Hematomas caused by preplacental abruptions can also be problematic, as there can be other diagnostic considerations, such as subchorionic maternal venous lakes, subchorionic thrombohematomas, or subchorionic fibrin deposition. The “jello” indicator, i.e., the mobility or softness of a hematoma evident with gentle probing, is helpful in diagnosing an acute to subacute hematoma. Preplacental abruption can cause compression at the placental cord insertion site, which can produce abnormal umbilical cord Doppler examinations and attendant fetal compromise.
Ultrasound is the imaging modality of choice, but abruption can be subacute, which can confuse US findings. MRI can diagnose abruption and define the size and location of the periplacental hematoma. In a recent study of 19 cases, a T-1 gradient echo sequence and a diffusion-weighted sequence were used to identify placental abruption in 95% of the cases.
Vasa Previa
Vasa previa is a rare cause of second- and third-trimester vaginal bleeding and is associated with a high risk of fetal death or neurologic deficit due to fetal exsanguination. The incidence is 1 in 2,500 deliveries.

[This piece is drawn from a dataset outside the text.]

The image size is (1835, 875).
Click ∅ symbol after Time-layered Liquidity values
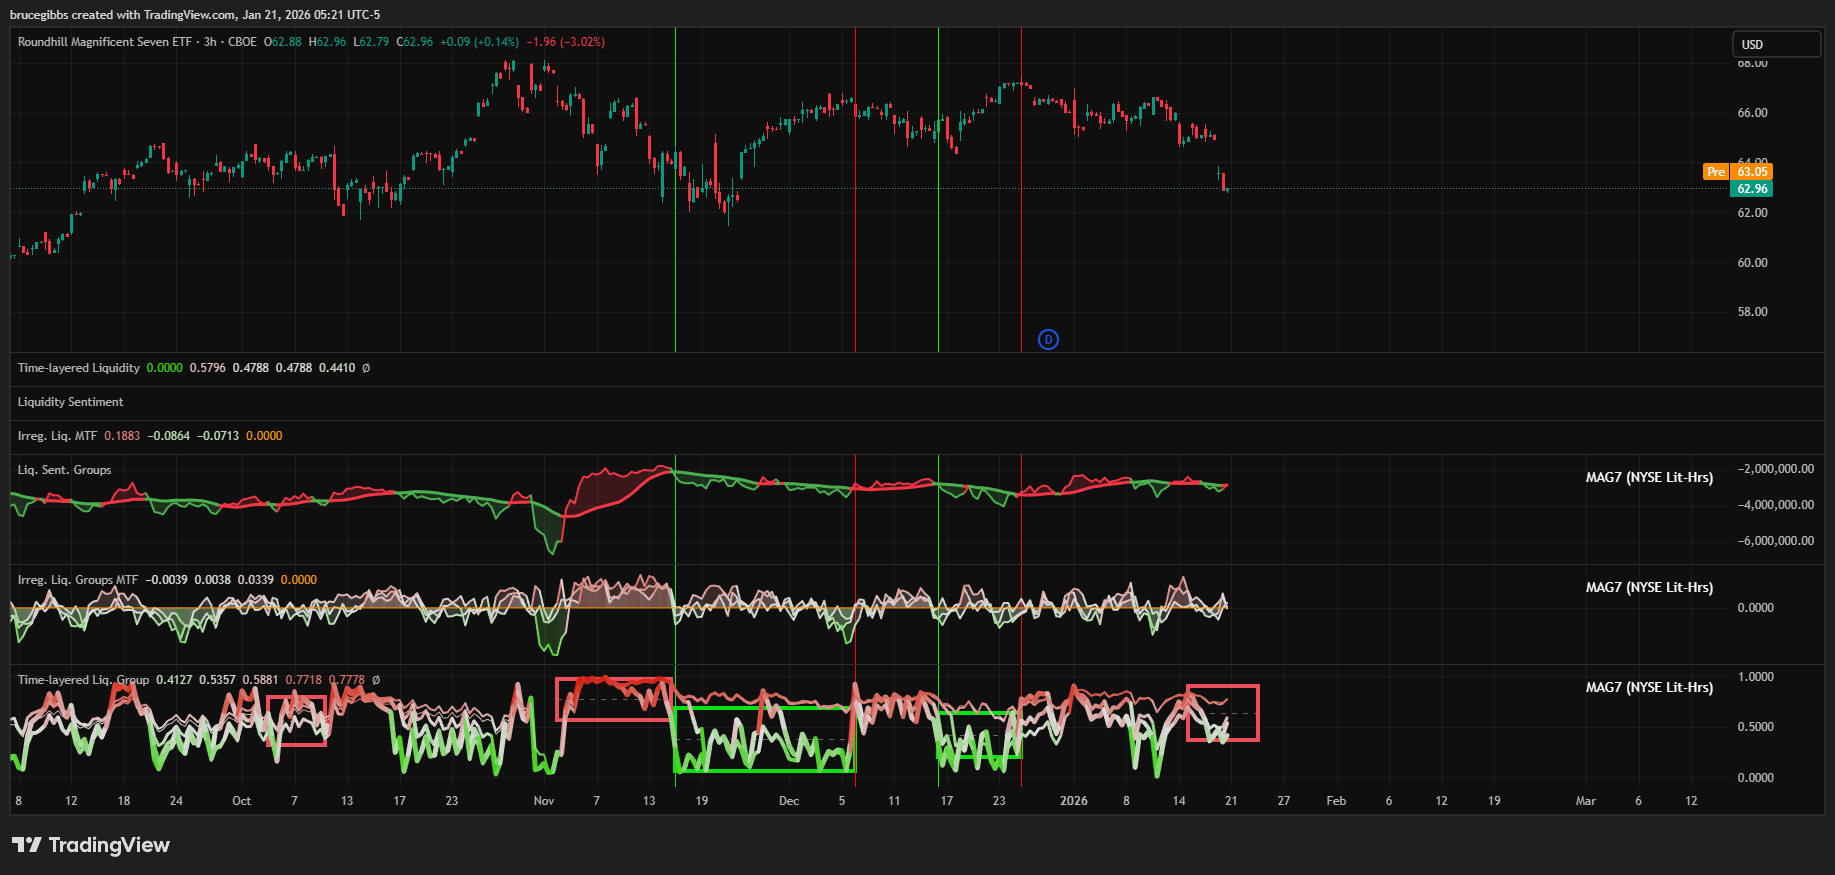(366, 368)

It occurs when umbilical vessels (containing fetal blood) traverse the fetal membranes in the lower uterine segment in front of the presenting part and cross over the internal cervical os unprotected by the placental or umbilical cord. With vasa previa, cervical dilation will lead to fetal hemorrhage, with rapid depletion of the fetal blood volume as labor ensues. Vasa previa occurs in 2 scenarios: (1) type 1, i.e., velamentous insertion of the cord, and (2) type 2, i.e., succenturiate lobe, with interconnecting vessels between it and the main placenta traversing the internal os, or bilobed placenta, with interconnecting vessels over the os. Diagnosis of vasa previa is critical so that a Caesarean section can be performed before the onset of labor; thus, it is associated with a significant increase in neonatal survival. If vasa previa is not diagnosed prenatally, the mortality in the largest series of combined data is 56%. If diagnosed prenatally, then >96% survive.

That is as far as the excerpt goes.